El Paso

Arena Legal Battle: City and opposition spend hundreds of thousands

Cost of Downtown Arena Battle

EL PASO, Texas - - How much is the battle over the Downtown arena costing the City of El Paso and its opponents?

ABC-7 learned Houston billionaire oilman J.P. Bryan is at least one of historian Max Grossman's financial backers in the effort to save Duranguito.

With Bryan's help, Grossman hired the firm of Harriet O'Neill Law, as well as Kuhn, Hobbs PLLC Appeals and Advanced Motions and El Paso's Ainsa Hutson Hester and Cruz.

Grossman's legal fees, requested as part of court documents, state he was seeking $130,745 in relief for attorney's fees, another $75,000 dollars if the city files an unsuccessful appeal and an additional $20,000 if his side has to respond to the Texas Supreme Court.

Grossman would only say this about the legal fees: "A first rate legal team, the best money can buy, is expensive." He had no comment when asked how much of that $130,745 in legal bills Bryan is paying.

What about the other side?

The City Attorney was not available for comment but ABC-7 did receive an email from City officials about the City's legal fees stating: "The total billed so far is approximately $255,000 dollars. But there will be more because this does not take us through the judgment."

The City hired the law firm of Alexander Dubose Jefferson Townsend. In addition the City retained the firm Denton Navarro Rocha Bernal Hyde and Zech, as well as one of the top firms in the country in Norton Rose Fulbright.

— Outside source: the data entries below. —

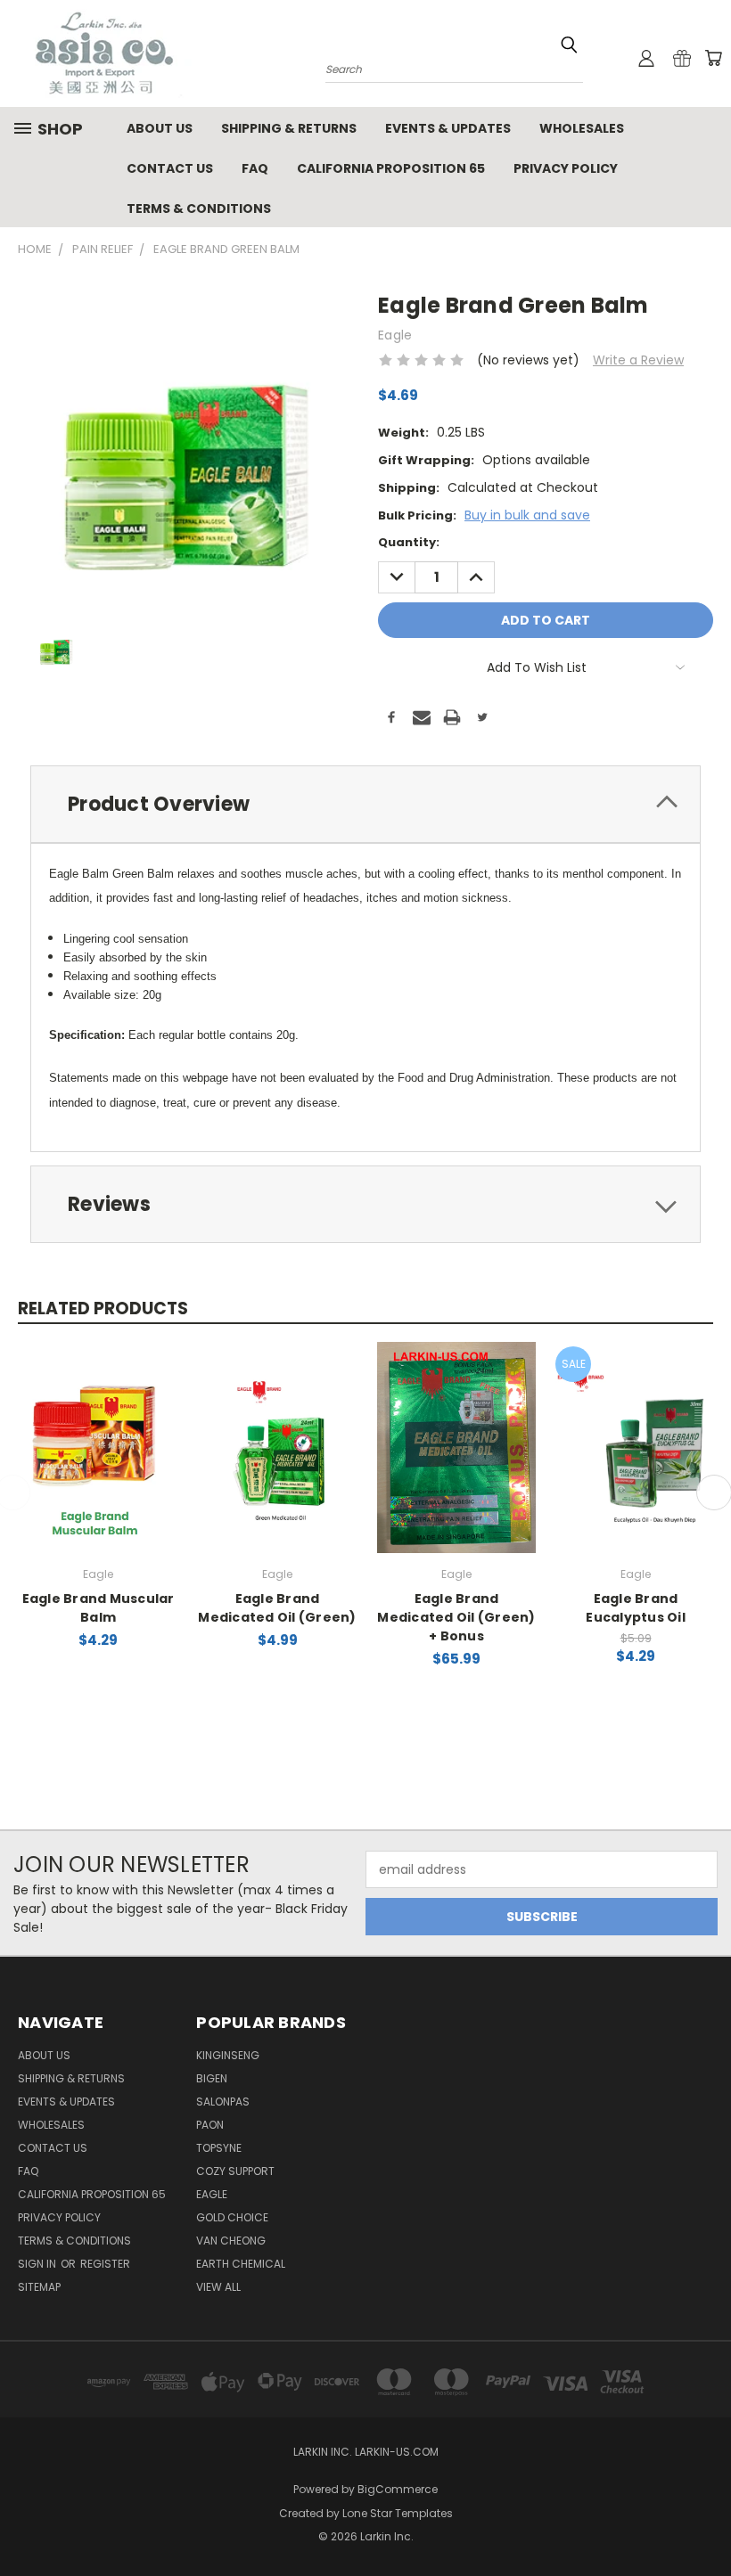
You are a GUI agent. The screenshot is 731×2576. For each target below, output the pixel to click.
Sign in (38, 2263)
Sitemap (39, 2286)
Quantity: (408, 542)
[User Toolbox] (646, 58)
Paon (210, 2124)
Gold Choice (232, 2217)
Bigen (211, 2078)
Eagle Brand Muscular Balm (98, 1608)
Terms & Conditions (199, 208)
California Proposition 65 (391, 168)
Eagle (211, 2194)
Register (105, 2263)
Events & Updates (448, 128)
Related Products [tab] (103, 1308)
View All (218, 2286)
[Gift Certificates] (682, 58)
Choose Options (277, 1444)
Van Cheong (231, 2240)
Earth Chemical (240, 2263)
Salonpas (223, 2101)
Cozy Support (235, 2171)
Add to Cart (104, 1444)
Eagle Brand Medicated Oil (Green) (277, 1608)
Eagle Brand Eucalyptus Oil (636, 1608)
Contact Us (170, 168)
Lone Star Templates (397, 2513)
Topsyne (219, 2147)
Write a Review (638, 360)
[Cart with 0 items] (713, 58)
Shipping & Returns (289, 128)
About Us (160, 128)
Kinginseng (227, 2055)
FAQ (255, 168)
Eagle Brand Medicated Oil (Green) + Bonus (456, 1617)
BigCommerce (397, 2489)
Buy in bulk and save (527, 515)
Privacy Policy (565, 168)
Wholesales (581, 128)
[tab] (365, 804)
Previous (704, 2520)
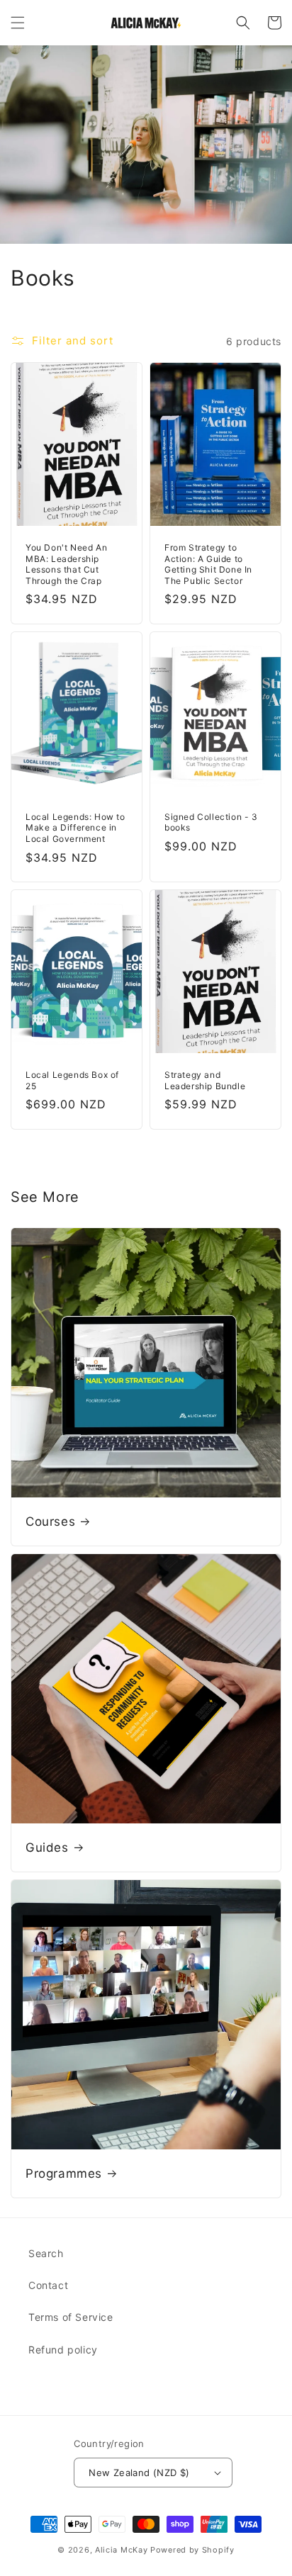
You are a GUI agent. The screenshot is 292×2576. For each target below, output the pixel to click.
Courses (50, 1521)
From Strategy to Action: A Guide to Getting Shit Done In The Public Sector (208, 564)
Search (46, 2253)
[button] (17, 22)
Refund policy (63, 2350)
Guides (47, 1847)
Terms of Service (70, 2317)
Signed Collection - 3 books (211, 822)
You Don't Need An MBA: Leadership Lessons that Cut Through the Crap (66, 564)
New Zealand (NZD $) (139, 2472)
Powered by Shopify (192, 2550)
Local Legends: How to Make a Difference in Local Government (75, 827)
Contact (48, 2285)
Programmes (64, 2173)
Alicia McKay (121, 2550)
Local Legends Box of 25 (72, 1080)
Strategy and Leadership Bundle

The City also assigned an assistant City attorney to the case. In all, three different law firms and a City attorney have been used, with a grand total of 17 attorneys and/or paralegals, etc., in all.

Mayor Dee Margo told ABC-7 this about the more than quarter of a million in legal fees: "Grossman and his litigation has cost the City probably six new police cars so far ... I think that's an abomination and that's wrong on his part."

The judge, in her ruling, denied any relief for either side when it came to those hefty attorney fees.

Despite having Bryan to foot at least part of the bill, Grossman's legal team states in a recent court filing, trying to convince the judge to clarify her ruling and avoid an appeal: "This lawsuit has become a very expensive endeavor for an individual citizen of modest means."